Most of the early cases were the result of a specific genetic mutation that is more common among Asian populations — that’s why the disease was discovered in Japan. But scientists now know certain conditions, including sickle cell disease and Down syndrome, can lead to the same narrowing of the blood vessels entering the brain. What all these causes seem to have in common is a mutation that triggers the smooth muscle cells in the walls of the carotid arteries to grow too fast. “It’s like putting too many bricks inside a tunnel,” Smith says. “It narrows the pipe down.”
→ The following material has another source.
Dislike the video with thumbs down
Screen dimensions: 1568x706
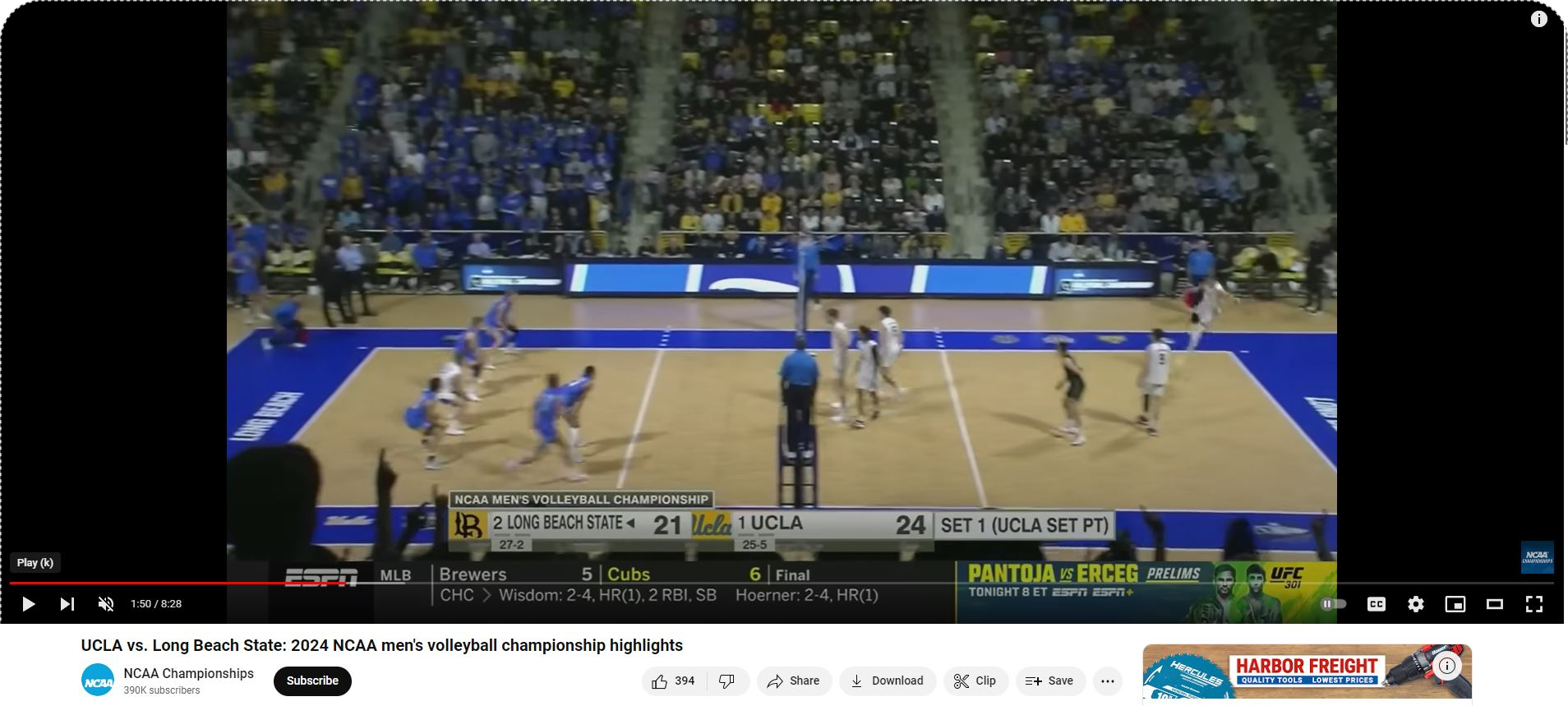(727, 681)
Experience leads to better outcomes
Smith now treats 40 to 50 children a year for moyamoya — about three times the number of cases seen at Boston Children’s a decade ago. And the increase in volume, along with the research and clinical findings, have led to marked improvements in outcomes. In a study published in 2016, Smith and his co-authors showed that children treated at Boston Children’s and other “high volume” centers had far fewer complications during surgery, had shorter hospital stays, and were more likely to go home healthy than those treated at hospitals with fewer cases.
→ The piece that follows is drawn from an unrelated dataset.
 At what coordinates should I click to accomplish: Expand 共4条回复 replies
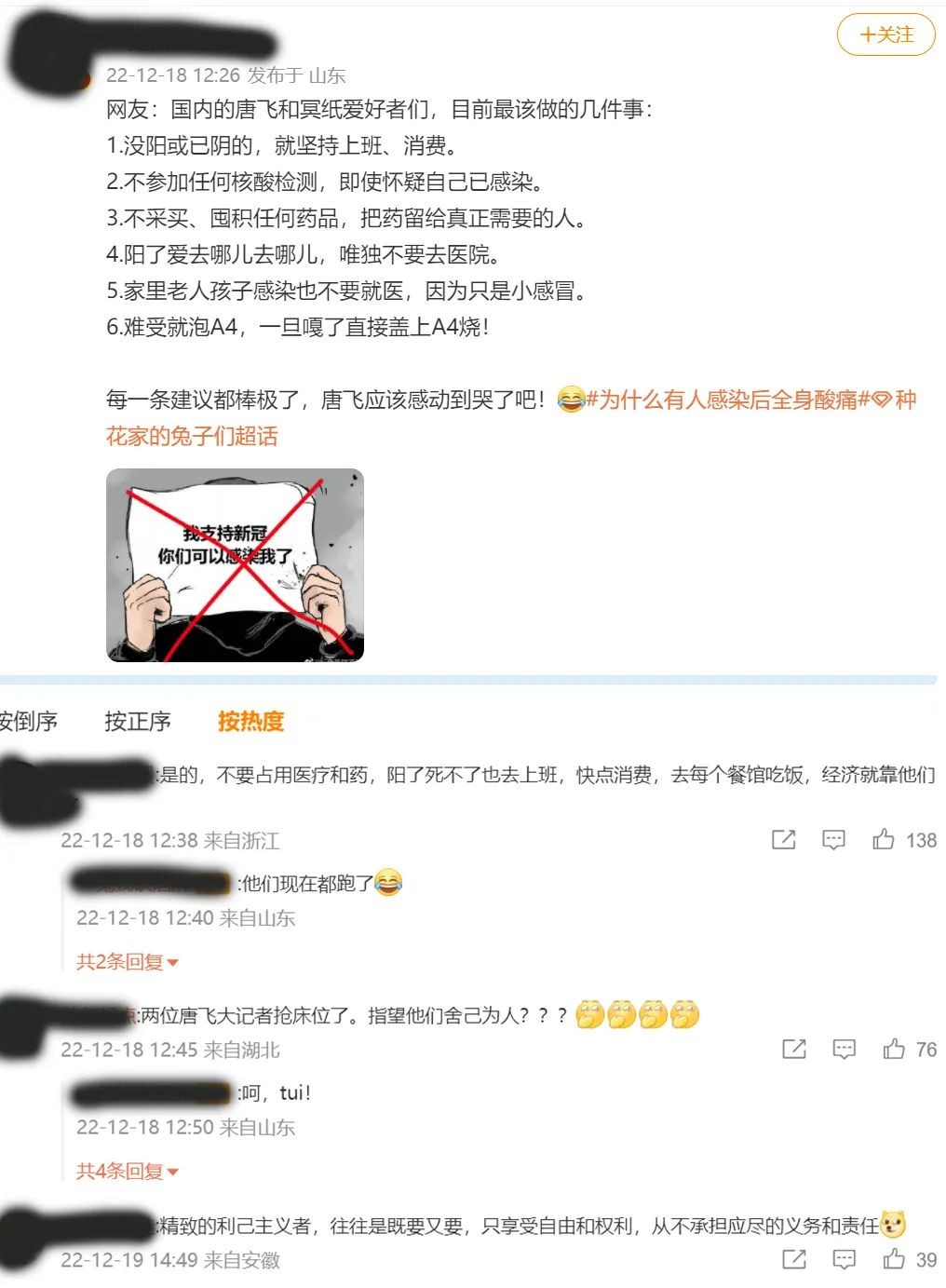[x=128, y=1171]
The long-term results are equally impressive. While at least two-thirds of untreated moyamoya patients typically suffer strokes within five years after diagnosis, all but one of Scott’s patients remained stroke-free and able to live productive lives. Of the surviving patients, 93 percent graduated from high school and 50 percent from college, 82 percent are living independently in adulthood, and 77 percent are working.
“What Mike’s paper shows,” Smith says, “is that, barring any complications, nature knows what to do. Once you treat them, this surgery will protect and preserve these children’s brains for the rest of their lives.”
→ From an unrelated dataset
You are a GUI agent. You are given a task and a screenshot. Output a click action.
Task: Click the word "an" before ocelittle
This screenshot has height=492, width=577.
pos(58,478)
Scott is pleased to have had the time to “write up his series” — to look back on the patients he’s treated for moyamoya and take stock of how they’ve done. He says one of his father’s greatest regrets was that illness prevented him from completing his own retrospective patient series at the end of his own career as a neurosurgeon.
“He always told me that it doesn’t matter how many papers you write or how many books you publish,” Scott says. “That’s stuff’s all going to be outdated in five or ten years. He said the most important thing is the patients you’ve taken care of and the people you’ve trained.
“I’ve trained people to do this procedure who are out now all over the country. They’re running their own programs in children’s hospitals. So I know that kids with this condition in good pediatric hospitals are getting good care.
I think Mike would be very proud to say — though he’s probably too humble to say it — that the work done here at Boston Children’s has changed the treatment of this disease for years to come. I mean, he has changed the practice of medicine.
Smith estimates that a thousand children have been treated for moyamoya at Boston Children’s alone since Scott developed pial synangiosis. And the spread of the technique to hospitals around the world means that thousands more children can now look forward to normal, healthy lives they would otherwise not have had.
“It’s been a great pleasure to be part of something like this,” Scott says. “And the follow-up I get from the patients is tremendously enjoyable. I come home to my wife and tell her I heard from a patient I operated on 25 years ago and they’re doing fine. It’s not science, but that stuff is pretty nice. I mean, not many people get that in their lives.”
The first co-authors on the paper were Coleman P. Riordan, BS, Armide Storey, BS, and David J. Cote, BS, all research assistants in the Department of Neurosurgery. Scott and Smith were senior co-authors. The work was supported by The Lucas Warner Fund, The Fellows Family Fund, The Oxley Research Fund, The Chae Family Fund, and The Kids at Heart Fund.